Supplied records:
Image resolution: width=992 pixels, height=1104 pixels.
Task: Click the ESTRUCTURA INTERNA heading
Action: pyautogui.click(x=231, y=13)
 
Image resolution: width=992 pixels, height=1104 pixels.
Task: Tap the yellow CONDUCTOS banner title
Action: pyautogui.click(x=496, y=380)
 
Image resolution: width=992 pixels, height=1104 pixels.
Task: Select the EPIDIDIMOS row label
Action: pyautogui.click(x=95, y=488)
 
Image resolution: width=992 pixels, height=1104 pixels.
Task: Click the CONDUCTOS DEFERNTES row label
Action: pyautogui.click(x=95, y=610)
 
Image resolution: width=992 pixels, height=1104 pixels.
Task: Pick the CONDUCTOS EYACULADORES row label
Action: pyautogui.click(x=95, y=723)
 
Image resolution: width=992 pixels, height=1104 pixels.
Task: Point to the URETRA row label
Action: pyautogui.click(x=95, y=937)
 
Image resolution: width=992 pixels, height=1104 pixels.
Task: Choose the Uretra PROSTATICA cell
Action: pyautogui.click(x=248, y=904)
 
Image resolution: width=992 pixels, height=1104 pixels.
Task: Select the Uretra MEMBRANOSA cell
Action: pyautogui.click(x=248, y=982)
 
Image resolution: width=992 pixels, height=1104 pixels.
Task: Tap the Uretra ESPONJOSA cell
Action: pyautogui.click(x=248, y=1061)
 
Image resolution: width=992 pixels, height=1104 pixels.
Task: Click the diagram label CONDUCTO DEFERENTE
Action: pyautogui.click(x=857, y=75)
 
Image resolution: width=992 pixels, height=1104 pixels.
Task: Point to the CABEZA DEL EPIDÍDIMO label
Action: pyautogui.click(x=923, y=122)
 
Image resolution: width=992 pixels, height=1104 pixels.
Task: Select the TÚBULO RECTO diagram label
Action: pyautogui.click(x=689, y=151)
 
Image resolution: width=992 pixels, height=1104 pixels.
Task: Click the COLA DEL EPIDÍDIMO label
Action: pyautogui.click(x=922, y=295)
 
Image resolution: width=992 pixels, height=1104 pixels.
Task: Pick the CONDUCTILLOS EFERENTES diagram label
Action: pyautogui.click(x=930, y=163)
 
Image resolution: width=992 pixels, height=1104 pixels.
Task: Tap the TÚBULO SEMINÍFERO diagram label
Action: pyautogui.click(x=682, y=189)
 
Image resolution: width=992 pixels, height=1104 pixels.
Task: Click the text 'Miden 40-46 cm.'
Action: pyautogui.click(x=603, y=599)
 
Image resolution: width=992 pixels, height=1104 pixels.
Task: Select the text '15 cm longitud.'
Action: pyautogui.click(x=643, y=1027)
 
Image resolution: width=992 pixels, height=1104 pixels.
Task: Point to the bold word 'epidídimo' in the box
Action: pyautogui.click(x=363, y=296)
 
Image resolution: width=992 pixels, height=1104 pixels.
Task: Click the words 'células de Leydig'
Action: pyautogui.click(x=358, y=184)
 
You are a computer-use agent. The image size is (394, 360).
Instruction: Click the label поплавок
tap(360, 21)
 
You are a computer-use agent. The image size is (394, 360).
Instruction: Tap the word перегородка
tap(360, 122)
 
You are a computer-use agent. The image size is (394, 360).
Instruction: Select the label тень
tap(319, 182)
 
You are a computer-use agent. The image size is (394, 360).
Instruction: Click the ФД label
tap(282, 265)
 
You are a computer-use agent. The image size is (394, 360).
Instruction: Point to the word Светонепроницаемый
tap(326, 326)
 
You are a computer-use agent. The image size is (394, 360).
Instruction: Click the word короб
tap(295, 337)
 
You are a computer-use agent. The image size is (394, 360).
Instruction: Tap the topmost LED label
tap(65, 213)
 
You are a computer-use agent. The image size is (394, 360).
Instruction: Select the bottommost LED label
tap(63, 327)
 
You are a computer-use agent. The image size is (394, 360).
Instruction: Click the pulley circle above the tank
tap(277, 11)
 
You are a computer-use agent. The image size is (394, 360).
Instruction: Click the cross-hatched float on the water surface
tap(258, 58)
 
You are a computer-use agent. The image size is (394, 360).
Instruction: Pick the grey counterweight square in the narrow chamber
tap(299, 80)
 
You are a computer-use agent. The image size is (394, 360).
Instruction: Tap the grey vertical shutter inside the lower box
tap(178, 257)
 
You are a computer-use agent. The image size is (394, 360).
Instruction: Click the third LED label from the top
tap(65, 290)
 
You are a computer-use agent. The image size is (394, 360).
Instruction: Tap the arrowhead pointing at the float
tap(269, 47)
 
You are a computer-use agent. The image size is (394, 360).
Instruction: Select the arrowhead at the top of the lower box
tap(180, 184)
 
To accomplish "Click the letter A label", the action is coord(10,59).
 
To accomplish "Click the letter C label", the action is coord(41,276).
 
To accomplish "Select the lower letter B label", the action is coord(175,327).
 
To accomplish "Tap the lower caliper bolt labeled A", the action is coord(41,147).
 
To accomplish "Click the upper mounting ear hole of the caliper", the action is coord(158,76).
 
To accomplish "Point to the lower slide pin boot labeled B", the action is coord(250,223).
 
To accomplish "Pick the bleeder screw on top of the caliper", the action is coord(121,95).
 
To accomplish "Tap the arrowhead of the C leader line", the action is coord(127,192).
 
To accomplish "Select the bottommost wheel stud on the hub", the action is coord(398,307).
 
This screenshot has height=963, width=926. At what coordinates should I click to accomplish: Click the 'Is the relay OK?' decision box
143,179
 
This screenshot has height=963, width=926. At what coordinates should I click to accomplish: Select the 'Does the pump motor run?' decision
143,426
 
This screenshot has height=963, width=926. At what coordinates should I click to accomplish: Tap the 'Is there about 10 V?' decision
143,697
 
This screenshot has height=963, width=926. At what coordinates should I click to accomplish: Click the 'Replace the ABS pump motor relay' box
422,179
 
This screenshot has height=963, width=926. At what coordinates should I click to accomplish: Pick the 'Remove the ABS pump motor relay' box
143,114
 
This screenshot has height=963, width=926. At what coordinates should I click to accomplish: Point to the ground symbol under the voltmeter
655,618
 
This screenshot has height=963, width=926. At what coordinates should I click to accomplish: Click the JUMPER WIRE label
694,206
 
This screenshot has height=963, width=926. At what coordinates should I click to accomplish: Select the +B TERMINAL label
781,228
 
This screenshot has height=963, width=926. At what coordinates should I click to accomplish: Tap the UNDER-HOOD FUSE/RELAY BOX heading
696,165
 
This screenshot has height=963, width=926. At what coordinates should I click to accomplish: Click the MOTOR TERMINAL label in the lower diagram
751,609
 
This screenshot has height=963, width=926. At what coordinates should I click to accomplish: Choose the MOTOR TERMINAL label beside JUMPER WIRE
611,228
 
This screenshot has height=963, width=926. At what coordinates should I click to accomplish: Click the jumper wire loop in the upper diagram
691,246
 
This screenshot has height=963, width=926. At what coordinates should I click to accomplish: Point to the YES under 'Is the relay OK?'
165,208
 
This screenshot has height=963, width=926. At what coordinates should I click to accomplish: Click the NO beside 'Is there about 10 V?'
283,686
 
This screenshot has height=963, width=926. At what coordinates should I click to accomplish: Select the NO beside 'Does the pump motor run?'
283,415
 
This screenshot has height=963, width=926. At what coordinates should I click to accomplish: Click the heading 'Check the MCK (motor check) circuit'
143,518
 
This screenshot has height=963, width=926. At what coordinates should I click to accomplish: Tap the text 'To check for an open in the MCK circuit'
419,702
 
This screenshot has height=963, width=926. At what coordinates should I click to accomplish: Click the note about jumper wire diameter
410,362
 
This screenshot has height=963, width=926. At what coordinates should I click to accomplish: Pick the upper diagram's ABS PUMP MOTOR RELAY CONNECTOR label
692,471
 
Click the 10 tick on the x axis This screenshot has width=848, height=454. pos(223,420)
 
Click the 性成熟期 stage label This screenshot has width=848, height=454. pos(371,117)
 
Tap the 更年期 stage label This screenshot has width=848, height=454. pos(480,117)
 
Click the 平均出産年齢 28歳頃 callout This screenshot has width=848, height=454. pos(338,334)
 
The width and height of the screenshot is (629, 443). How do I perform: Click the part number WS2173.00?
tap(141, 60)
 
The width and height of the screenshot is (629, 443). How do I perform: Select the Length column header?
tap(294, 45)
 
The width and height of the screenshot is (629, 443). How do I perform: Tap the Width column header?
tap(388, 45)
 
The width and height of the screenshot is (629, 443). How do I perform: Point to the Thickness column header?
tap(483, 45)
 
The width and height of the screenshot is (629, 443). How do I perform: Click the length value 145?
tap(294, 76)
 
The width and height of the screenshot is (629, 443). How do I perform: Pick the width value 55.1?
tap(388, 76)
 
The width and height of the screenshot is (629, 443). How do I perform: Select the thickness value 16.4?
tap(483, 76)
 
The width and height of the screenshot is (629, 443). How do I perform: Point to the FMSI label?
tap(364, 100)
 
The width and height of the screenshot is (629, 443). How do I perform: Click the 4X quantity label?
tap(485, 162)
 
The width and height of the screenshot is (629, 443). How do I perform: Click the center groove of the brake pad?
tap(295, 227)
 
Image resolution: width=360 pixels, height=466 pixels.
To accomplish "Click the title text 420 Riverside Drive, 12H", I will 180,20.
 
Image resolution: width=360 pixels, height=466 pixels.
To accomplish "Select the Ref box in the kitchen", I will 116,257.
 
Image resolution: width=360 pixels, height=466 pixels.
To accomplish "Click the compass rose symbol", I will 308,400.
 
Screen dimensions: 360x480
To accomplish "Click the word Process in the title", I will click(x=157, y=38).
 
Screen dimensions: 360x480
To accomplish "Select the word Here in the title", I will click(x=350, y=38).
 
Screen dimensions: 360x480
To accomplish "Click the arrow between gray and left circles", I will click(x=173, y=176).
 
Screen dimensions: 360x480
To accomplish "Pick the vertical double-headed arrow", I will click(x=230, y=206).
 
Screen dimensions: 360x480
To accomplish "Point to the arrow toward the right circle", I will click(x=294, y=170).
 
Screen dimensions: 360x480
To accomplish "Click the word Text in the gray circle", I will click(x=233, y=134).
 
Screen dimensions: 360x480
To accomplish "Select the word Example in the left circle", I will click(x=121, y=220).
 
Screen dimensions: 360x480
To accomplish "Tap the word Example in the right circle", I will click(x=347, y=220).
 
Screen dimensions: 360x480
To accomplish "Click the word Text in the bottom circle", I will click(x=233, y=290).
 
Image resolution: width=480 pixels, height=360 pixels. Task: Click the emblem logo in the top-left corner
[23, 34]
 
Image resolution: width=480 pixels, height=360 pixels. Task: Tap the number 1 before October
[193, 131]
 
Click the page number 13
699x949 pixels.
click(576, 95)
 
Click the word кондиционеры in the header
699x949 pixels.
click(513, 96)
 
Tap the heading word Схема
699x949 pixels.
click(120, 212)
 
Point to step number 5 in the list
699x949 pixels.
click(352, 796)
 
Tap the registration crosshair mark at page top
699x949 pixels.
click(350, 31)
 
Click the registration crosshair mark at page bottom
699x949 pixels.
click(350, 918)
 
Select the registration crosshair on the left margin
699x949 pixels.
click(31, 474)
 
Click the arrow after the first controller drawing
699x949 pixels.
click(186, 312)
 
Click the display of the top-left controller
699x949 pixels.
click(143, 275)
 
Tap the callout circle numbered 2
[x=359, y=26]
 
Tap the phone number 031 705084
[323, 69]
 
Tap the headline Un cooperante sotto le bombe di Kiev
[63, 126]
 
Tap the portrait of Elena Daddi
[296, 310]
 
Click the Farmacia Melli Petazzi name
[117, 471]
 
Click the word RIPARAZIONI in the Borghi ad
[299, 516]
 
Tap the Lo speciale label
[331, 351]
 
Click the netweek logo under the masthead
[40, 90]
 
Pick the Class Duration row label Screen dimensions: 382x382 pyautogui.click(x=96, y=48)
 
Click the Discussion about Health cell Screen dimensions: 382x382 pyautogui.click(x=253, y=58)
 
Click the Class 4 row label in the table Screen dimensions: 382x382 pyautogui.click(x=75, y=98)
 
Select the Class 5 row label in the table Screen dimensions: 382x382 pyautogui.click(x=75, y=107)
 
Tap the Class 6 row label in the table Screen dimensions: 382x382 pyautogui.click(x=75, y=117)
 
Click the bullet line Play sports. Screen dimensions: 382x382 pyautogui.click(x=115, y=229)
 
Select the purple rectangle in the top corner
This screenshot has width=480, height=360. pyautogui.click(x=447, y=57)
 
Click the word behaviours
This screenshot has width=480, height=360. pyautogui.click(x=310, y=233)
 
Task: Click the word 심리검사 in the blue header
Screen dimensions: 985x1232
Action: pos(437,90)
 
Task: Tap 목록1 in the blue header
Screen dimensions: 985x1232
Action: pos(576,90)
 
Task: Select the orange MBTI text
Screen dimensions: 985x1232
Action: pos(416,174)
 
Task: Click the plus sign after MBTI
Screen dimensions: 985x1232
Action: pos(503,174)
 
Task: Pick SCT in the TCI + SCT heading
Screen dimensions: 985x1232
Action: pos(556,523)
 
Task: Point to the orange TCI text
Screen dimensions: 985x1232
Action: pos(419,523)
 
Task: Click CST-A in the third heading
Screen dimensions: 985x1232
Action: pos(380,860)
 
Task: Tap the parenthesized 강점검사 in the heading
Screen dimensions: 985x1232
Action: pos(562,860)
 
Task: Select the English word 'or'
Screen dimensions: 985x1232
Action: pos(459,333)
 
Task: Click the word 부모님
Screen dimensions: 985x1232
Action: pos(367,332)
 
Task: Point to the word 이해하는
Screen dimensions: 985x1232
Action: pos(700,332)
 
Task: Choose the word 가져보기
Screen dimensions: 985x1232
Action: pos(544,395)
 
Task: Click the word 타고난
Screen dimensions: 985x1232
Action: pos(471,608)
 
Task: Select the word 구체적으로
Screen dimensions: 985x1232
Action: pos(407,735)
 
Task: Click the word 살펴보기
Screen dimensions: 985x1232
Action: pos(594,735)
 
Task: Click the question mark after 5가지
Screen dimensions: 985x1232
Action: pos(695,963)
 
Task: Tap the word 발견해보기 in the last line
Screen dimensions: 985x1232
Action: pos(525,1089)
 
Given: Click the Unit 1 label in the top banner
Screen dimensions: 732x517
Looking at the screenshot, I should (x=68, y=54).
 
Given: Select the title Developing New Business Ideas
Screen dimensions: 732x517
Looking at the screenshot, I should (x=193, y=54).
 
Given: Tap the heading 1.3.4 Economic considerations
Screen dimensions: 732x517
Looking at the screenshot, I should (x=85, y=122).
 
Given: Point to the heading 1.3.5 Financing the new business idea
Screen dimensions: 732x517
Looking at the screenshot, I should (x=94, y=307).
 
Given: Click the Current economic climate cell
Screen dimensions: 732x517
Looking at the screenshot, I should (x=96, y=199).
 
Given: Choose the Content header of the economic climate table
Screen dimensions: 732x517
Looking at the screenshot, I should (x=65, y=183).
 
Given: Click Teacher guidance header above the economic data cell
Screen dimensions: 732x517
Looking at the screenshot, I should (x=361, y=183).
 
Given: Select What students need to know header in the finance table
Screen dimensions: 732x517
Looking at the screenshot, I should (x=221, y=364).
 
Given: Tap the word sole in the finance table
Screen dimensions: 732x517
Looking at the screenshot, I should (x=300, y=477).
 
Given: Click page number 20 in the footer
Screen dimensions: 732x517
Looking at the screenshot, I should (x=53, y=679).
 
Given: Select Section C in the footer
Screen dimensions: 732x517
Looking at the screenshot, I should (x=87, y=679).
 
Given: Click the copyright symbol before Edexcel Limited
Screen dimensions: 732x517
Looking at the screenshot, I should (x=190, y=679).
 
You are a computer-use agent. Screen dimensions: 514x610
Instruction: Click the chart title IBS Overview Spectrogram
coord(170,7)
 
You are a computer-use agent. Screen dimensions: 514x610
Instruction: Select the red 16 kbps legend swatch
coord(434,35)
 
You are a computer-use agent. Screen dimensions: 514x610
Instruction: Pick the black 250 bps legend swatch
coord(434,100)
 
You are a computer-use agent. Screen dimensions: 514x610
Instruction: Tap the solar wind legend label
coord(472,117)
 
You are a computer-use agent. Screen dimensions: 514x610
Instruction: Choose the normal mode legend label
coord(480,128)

What to do: Can you find every line above that contains the string "decision", treating case as significant, and copy each of those lines in full?

Exercise answer:
This screenshot has height=963, width=926. At what coordinates should I click to accomplish: Click the 'Is the relay OK?' decision box
This screenshot has height=963, width=926. At what coordinates should I click to accomplish: Select the 'Does the pump motor run?' decision
This screenshot has height=963, width=926. At what coordinates should I click to accomplish: Tap the 'Is there about 10 V?' decision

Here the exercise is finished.